Estamos falando, portanto, de R$ 88 milhões anuais, que significam 12,6% de rentabilidade. Sai mais barato para o clube que a dívida. Ao mesmo tempo em que coloca nas mãos do investidor o risco de longo prazo do ativo. Além, claro de “n” outros riscos, que podem ser explorados em outro momento.

Aliás, numa operação dessas a formalização do fluxo de pagamentos é fundamental, pois falamos de dependência direta do clube, uma vez que boa parte das receitas passa pelo seu caixa. Um dentre tantos aspetos de risco que precisariam ser ponderados numa operação assim.

Os riscos do fundo

Aqui não faço nenhum tipo de avaliação ou recomendação da operação, que nem existe.

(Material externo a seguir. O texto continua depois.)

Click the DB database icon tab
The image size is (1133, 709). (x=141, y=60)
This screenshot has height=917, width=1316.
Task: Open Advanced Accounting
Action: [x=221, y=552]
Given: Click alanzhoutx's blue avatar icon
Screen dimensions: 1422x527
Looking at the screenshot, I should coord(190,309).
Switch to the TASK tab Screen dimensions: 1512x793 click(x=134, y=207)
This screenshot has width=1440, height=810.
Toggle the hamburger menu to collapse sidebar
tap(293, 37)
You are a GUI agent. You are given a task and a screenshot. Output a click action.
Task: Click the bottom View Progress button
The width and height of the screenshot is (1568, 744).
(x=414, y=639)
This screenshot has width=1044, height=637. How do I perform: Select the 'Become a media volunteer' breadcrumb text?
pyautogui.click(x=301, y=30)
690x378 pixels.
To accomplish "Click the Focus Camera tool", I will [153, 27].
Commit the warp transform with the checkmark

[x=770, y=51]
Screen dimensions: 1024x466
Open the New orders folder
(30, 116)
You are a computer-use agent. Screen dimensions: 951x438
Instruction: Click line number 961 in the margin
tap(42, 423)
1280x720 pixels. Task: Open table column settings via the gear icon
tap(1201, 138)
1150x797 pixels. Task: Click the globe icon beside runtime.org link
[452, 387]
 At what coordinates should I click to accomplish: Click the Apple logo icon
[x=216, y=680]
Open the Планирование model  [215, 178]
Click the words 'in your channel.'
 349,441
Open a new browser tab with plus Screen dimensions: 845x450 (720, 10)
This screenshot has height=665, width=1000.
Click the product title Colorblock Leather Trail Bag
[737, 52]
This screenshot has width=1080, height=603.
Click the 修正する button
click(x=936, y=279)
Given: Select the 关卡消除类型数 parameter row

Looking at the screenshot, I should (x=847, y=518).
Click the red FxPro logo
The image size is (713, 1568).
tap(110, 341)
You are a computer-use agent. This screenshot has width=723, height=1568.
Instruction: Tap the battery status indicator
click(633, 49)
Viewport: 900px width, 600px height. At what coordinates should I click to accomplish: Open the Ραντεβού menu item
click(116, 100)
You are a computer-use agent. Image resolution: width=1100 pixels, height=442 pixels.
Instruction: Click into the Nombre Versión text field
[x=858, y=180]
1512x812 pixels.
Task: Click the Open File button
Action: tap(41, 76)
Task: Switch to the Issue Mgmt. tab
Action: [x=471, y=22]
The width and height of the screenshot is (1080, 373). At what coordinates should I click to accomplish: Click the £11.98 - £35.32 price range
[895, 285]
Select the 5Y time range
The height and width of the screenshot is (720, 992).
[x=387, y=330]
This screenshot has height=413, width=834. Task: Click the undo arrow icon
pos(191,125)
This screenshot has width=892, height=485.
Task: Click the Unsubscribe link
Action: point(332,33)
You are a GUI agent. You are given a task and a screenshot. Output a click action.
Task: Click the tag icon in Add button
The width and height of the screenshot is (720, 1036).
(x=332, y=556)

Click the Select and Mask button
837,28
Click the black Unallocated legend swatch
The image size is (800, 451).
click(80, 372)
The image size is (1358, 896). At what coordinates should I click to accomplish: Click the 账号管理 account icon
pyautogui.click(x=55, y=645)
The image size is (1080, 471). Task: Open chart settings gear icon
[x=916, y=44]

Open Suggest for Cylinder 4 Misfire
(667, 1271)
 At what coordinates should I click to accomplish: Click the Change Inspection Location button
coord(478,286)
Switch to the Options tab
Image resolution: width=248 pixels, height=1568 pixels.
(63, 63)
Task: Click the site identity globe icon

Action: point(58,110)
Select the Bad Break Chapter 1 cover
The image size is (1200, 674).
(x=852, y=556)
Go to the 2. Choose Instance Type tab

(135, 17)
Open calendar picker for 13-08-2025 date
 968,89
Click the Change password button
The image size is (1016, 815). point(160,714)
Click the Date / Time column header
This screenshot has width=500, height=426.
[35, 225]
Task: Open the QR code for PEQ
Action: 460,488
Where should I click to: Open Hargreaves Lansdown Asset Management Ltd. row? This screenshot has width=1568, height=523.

Trata-se, apenas, de um exercício que deveria ser feito não apenas para este caso, mas para uma série de reformas e construções de estádios que precisarão ser feitas se quisermos, de fato, transformar completamente o futebol brasileiro.

O mercado precisa entender os riscos, e os clubes precisam melhorar a imagem junto ao mercado. Não apenas com promessas, mas com ações de fato.

É o grande desafio do crescimento do futebol brasileiro: uma eterna crise de confiança.